What you are asked to do: First find the line with "Instruction: Click the inline code word input" in the entries below, then set down exactly every line through the line with "Task: Like the '哟，不敢看监控？我笑死了' reply", that line included.

((

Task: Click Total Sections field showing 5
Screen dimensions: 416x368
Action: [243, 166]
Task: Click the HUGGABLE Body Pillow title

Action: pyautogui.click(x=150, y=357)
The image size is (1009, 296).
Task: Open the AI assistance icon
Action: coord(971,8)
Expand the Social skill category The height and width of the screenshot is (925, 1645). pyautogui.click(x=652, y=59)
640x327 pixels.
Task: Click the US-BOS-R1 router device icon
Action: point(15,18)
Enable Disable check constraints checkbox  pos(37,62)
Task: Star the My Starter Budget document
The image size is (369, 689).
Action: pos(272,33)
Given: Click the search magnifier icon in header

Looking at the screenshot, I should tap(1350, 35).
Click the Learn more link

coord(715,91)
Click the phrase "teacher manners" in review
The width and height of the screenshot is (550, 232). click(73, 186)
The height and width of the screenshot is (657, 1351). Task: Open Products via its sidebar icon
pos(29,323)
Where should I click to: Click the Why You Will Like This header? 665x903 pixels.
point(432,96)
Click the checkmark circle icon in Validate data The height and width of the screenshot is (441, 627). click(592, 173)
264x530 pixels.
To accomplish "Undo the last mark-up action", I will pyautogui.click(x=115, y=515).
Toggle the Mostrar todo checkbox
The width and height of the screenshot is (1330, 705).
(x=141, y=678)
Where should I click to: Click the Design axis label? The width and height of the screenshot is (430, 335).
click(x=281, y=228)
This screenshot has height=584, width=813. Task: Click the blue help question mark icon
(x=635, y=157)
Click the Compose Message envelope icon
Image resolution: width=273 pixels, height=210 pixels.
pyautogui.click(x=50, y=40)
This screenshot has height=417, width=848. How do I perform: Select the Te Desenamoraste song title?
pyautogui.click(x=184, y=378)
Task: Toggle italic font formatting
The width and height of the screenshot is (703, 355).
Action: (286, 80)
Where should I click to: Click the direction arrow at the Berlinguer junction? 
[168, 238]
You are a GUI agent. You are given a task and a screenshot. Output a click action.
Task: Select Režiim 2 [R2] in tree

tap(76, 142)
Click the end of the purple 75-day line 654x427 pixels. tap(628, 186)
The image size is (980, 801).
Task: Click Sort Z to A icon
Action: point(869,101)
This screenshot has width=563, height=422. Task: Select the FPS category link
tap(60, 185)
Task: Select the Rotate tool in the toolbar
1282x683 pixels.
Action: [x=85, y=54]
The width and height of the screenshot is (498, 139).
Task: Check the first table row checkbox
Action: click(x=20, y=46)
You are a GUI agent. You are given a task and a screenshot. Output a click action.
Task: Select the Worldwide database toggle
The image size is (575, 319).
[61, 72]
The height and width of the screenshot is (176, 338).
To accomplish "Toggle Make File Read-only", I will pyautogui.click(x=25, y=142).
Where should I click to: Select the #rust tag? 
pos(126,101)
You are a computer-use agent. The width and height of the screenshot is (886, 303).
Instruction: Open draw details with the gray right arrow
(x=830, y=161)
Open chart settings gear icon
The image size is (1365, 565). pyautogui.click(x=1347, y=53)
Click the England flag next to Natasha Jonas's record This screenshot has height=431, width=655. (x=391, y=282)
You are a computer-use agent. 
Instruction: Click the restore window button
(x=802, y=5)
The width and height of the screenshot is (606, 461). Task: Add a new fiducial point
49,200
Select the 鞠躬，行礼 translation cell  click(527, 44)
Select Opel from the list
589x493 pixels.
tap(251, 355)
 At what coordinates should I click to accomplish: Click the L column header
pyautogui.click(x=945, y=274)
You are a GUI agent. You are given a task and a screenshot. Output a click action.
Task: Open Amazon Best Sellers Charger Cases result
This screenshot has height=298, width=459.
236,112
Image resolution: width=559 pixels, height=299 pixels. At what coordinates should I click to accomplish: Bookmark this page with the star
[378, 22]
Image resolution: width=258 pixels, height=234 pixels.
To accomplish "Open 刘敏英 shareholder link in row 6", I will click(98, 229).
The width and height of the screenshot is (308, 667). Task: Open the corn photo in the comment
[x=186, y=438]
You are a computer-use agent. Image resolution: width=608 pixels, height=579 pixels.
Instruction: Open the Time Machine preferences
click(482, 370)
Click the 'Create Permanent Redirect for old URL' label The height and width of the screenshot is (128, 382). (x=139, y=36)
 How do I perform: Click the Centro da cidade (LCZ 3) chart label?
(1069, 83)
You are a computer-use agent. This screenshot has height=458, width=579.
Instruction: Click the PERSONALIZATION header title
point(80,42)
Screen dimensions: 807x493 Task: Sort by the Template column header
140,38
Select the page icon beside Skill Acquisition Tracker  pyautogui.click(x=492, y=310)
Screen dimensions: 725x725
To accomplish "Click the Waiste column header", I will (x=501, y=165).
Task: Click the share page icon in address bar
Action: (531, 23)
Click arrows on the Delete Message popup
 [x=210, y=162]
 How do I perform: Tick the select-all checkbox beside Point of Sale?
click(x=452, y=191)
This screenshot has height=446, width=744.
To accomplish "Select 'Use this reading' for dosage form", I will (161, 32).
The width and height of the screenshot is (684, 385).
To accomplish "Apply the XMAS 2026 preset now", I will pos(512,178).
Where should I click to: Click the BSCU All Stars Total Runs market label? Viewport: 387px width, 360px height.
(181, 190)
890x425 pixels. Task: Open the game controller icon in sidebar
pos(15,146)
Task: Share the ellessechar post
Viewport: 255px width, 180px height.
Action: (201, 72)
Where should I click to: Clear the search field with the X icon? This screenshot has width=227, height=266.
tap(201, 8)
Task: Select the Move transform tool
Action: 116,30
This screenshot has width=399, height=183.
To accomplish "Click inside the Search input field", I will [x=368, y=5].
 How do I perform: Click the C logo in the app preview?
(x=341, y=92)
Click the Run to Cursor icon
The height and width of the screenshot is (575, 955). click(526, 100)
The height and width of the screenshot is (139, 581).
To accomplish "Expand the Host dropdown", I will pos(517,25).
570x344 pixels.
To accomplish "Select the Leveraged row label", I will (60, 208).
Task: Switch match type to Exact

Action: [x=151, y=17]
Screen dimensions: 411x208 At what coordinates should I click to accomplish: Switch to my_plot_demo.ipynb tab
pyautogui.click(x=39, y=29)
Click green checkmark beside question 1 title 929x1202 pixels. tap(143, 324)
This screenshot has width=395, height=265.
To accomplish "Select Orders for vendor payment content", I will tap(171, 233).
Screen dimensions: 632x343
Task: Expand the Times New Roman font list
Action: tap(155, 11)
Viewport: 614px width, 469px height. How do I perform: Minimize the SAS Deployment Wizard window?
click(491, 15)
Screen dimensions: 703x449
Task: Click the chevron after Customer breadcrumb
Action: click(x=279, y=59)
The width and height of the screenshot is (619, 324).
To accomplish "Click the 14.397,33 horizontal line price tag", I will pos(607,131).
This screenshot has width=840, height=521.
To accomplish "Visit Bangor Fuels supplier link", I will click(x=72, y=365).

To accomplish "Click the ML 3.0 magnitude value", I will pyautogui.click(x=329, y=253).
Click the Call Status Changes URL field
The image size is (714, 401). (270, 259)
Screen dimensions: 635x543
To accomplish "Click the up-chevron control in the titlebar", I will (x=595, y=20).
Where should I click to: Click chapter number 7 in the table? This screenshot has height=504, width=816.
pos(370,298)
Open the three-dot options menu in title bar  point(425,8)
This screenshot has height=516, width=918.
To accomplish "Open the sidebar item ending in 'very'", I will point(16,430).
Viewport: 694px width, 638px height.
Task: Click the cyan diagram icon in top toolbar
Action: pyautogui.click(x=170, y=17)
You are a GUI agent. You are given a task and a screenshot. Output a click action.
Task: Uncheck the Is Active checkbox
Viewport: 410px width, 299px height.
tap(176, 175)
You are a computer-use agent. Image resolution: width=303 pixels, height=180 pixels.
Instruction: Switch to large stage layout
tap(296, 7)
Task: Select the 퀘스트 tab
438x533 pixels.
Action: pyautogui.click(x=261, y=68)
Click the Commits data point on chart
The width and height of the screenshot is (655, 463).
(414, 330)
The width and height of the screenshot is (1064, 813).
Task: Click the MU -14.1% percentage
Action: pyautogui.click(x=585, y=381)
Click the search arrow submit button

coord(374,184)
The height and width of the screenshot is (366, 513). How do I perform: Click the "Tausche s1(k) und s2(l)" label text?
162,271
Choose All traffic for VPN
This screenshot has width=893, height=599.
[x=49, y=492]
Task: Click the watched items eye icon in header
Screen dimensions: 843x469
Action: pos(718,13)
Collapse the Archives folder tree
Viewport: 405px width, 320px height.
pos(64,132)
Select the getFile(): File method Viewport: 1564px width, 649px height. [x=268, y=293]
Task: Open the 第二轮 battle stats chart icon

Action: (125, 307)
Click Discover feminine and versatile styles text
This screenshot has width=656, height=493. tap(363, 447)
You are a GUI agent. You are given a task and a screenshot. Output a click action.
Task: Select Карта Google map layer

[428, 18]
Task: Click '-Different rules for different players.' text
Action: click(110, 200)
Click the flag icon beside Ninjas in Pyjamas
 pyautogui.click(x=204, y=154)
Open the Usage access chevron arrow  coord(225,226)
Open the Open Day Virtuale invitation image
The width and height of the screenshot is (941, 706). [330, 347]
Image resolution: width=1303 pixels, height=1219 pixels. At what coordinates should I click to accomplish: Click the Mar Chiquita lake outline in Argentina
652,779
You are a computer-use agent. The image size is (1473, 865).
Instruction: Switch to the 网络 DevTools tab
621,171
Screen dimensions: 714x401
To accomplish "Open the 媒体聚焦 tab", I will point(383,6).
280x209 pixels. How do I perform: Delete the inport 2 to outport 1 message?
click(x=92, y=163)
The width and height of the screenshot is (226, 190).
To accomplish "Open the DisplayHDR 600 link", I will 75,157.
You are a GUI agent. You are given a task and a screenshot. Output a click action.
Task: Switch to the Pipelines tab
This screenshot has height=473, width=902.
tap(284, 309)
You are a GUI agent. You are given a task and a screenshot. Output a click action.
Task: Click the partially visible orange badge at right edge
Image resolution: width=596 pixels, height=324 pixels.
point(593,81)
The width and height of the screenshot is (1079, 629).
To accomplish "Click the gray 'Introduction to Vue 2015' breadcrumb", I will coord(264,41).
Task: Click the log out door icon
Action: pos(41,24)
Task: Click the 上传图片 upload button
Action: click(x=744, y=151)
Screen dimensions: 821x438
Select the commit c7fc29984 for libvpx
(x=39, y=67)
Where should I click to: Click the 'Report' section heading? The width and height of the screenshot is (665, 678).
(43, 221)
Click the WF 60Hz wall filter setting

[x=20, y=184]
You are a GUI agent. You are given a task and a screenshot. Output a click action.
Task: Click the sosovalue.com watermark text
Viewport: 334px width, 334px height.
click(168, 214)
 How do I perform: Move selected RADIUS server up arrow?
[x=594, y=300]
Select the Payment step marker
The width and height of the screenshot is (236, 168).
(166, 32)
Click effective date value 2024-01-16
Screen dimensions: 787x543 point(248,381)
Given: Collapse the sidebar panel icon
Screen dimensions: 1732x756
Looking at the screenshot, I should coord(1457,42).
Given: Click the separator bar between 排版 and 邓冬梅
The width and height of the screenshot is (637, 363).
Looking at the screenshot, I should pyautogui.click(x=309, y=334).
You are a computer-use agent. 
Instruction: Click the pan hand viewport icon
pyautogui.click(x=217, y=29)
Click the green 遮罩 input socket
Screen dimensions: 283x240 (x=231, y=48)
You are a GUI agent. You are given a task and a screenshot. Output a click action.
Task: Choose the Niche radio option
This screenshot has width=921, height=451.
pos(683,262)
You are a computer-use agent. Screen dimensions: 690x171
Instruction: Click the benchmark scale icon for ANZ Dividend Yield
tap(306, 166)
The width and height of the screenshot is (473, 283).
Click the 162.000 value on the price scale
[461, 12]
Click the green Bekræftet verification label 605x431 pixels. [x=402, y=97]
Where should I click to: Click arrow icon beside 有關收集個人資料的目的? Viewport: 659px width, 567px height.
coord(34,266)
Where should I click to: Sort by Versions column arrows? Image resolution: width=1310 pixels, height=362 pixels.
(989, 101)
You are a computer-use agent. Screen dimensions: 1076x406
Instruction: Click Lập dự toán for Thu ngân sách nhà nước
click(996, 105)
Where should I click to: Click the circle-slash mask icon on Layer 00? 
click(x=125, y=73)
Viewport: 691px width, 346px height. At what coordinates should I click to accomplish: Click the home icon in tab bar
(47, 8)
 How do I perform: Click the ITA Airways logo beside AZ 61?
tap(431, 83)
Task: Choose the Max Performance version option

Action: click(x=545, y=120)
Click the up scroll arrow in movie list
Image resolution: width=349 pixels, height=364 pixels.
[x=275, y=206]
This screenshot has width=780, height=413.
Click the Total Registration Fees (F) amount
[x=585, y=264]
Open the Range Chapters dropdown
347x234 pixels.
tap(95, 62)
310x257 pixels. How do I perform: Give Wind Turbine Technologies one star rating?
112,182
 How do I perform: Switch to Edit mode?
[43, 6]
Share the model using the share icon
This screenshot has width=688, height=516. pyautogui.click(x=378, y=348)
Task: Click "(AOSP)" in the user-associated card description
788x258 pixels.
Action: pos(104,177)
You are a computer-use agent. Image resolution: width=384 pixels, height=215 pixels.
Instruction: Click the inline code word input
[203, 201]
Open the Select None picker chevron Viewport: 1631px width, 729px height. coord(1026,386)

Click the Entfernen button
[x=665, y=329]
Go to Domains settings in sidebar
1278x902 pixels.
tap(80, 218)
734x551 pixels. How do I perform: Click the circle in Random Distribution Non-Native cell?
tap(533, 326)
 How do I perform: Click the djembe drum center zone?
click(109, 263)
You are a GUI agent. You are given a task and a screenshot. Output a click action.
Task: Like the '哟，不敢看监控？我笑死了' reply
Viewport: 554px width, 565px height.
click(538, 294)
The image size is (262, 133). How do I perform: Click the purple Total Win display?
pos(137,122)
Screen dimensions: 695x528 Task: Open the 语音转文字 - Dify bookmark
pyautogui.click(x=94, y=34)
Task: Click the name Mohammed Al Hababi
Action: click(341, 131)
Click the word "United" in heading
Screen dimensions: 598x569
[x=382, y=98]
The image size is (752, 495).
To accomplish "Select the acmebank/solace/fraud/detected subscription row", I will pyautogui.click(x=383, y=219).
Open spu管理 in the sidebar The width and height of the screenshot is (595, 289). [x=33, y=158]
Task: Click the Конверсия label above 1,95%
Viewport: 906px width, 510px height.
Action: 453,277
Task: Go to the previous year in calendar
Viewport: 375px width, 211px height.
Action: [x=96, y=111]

))

Your solution:
Instruction: Click the inline code word input
[203, 201]
Open the Select None picker chevron Viewport: 1631px width, 729px height. coord(1026,386)

Click the Entfernen button
[x=665, y=329]
Go to Domains settings in sidebar
1278x902 pixels.
tap(80, 218)
734x551 pixels. How do I perform: Click the circle in Random Distribution Non-Native cell?
tap(533, 326)
 How do I perform: Click the djembe drum center zone?
click(109, 263)
You are a GUI agent. You are given a task and a screenshot. Output a click action.
Task: Like the '哟，不敢看监控？我笑死了' reply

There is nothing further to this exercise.